Kase, in his spare time, played with the San Antonio Symphony and filled in for local oompah bands.

This community orchestra gave a concert for the celebration of the New Braunfels Centennial in 1946. A picture of the orchestra is at the Sophienburg and reveals the names of about half of the participants. Log on to sophienburg.com for those names.

When I think of band years, I remember a loyal, musically talented person, Gladys Werner (Reininger), who not only played the flute and piccolo for six years in the band and orchestra, but was also a majorette from 1946 to 1950.

She comes by this musical talent naturally because her father, Eddie Werner, played the flute and piccolo with the Army Military Band in World War I in Koblenz, Germany. His wooden flute and piccolo are the ones that his daughter played for her first years in the band.
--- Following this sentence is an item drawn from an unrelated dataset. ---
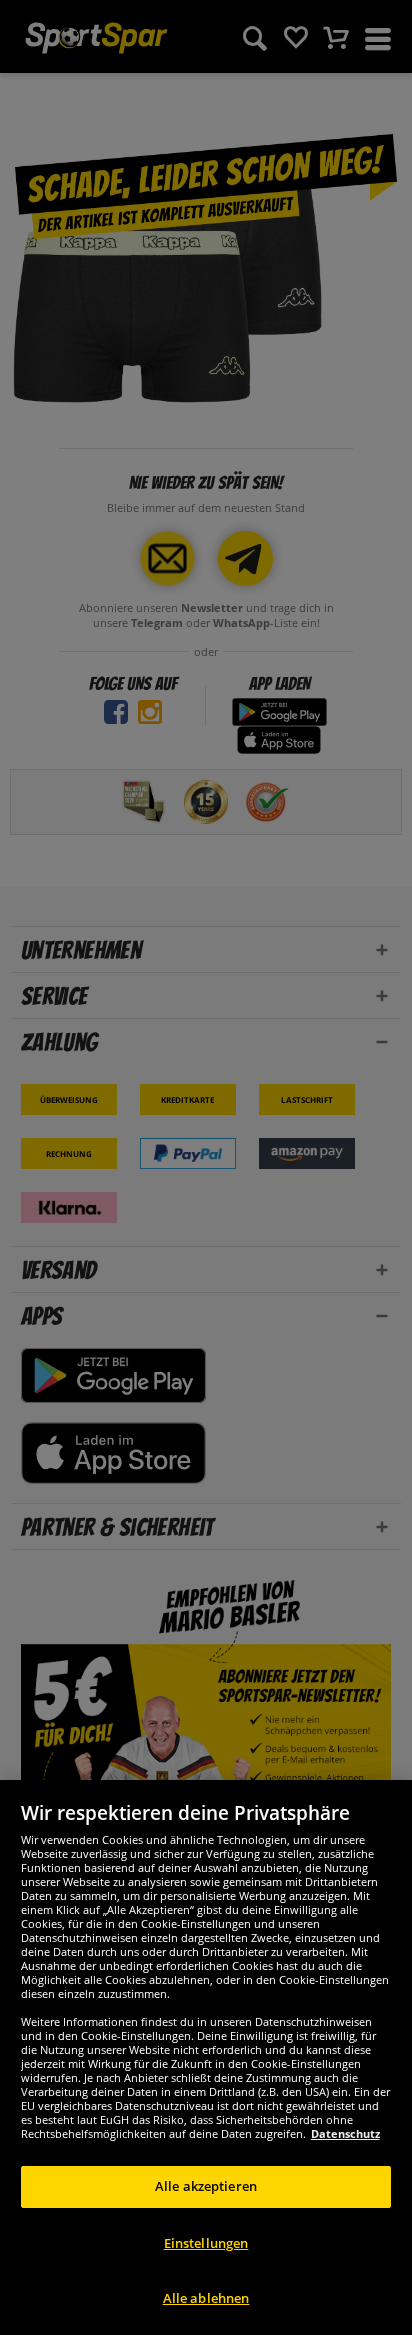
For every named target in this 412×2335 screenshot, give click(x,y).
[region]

Victor Kase left New Braunfels in 1947 to teach in schools elsewhere. In 1977, at age 84, he made one last trip here to visit old friends.
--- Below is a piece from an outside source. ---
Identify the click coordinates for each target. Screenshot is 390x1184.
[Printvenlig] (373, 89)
Merritt Schumann, who had been drum major in 1945-46, organized a get-together for former band members. Victor Kase died shortly thereafter, but left behind:

“Our comradeship we’ll ne’er forget those glorious days of yore,

The blue and white for truth and right, shall live forever more.”

 

Victor Kase

New Braunfels Civic Orchestra – Members Identified in Photo 2022-90C: Director Victor Kase, Mrs. Max Oelkers, Mrs. F.N. Warwick, Fred Oheim, Mrs. G. Mornhinweg, Mrs. M.P. Ollom, Mrs. Melitta Stahl, Dr. M. P. Ollom, Fritz Koepp, Buddy Luehlfing, Loretta Liebscher, Maurice Widener, Julia Odiorne, Lorraine Bremer Rose, Reginald Ludwig, Allen Pittman, Jolene Staats, George Goepf Jr., Guswin Dedeke, J.A. Boen, Frances Oheim, Kenneth Triesch (soloist), Helen Buyfendorf, Kurt Schmedes.